◆ **Task**
Nothing but the lines from the one containing "Focus the token search field" through the last line of the records below should be copied, exactly and without pictures.

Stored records

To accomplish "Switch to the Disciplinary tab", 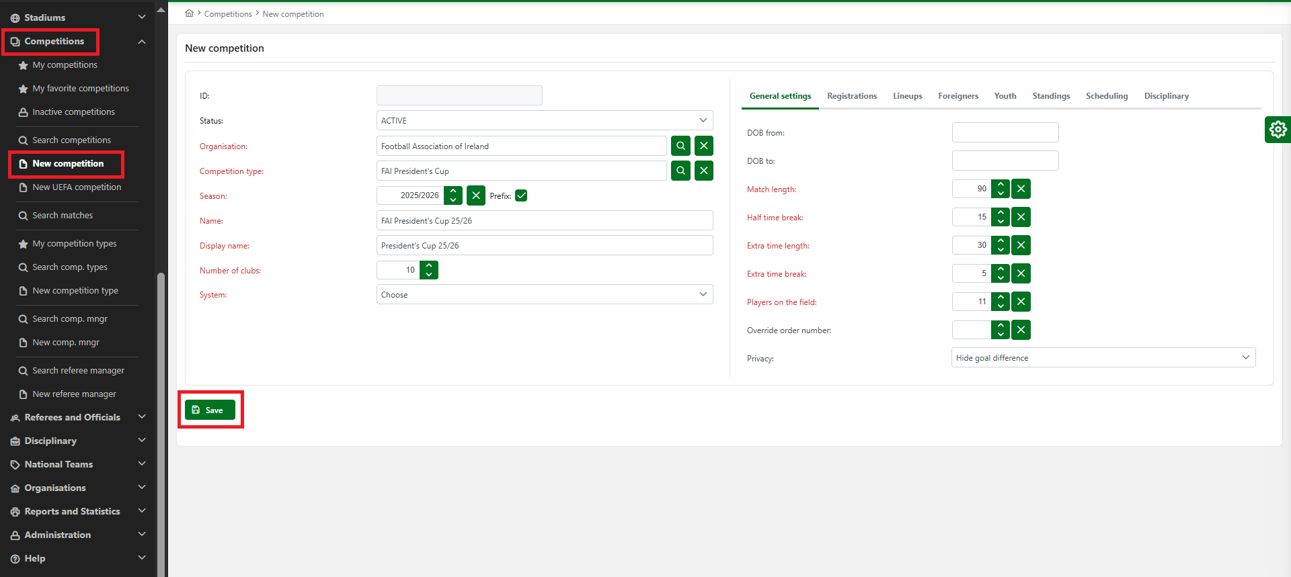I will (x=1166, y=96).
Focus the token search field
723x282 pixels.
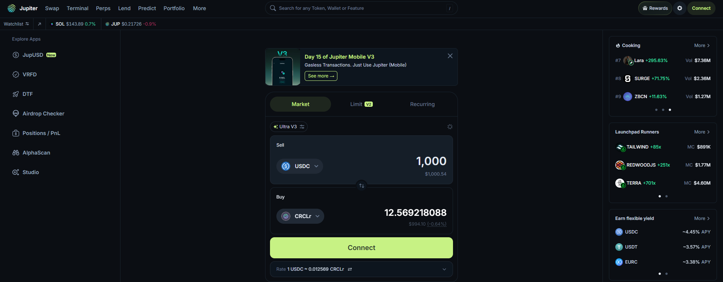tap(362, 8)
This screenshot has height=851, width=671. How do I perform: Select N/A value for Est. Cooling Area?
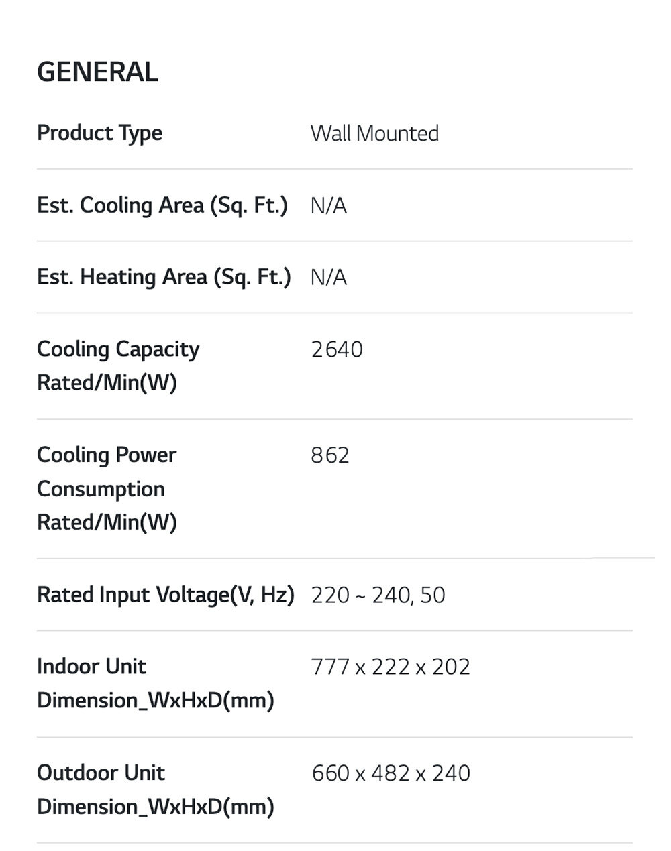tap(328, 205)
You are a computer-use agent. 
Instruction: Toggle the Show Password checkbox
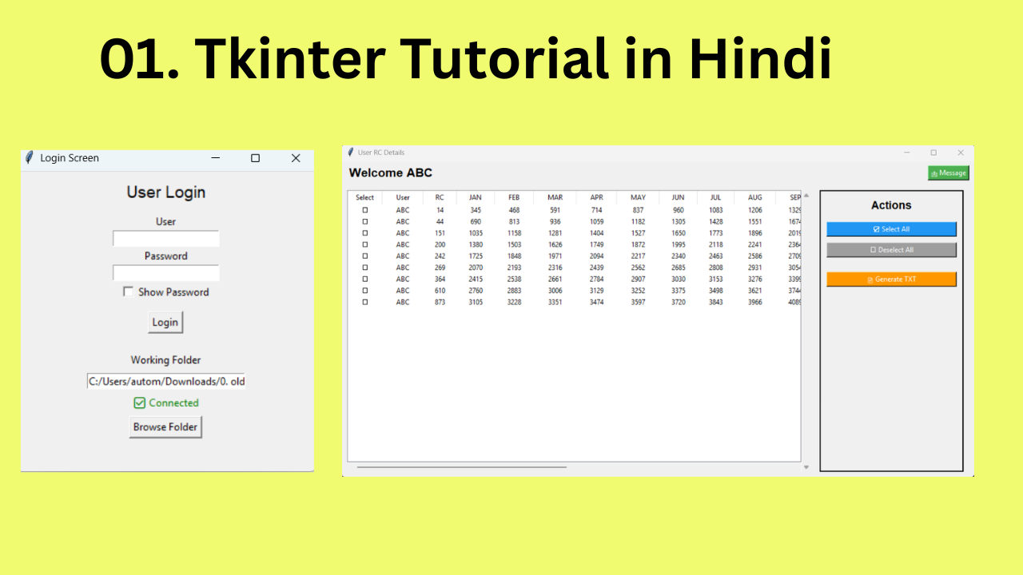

◆ **Task answer**
Focus the token search field
723x282 pixels.
tap(362, 8)
This screenshot has height=851, width=671. How do I perform: Select N/A value for Est. Cooling Area?
tap(328, 205)
You are a computer-use agent. 
Instruction: Toggle the Show Password checkbox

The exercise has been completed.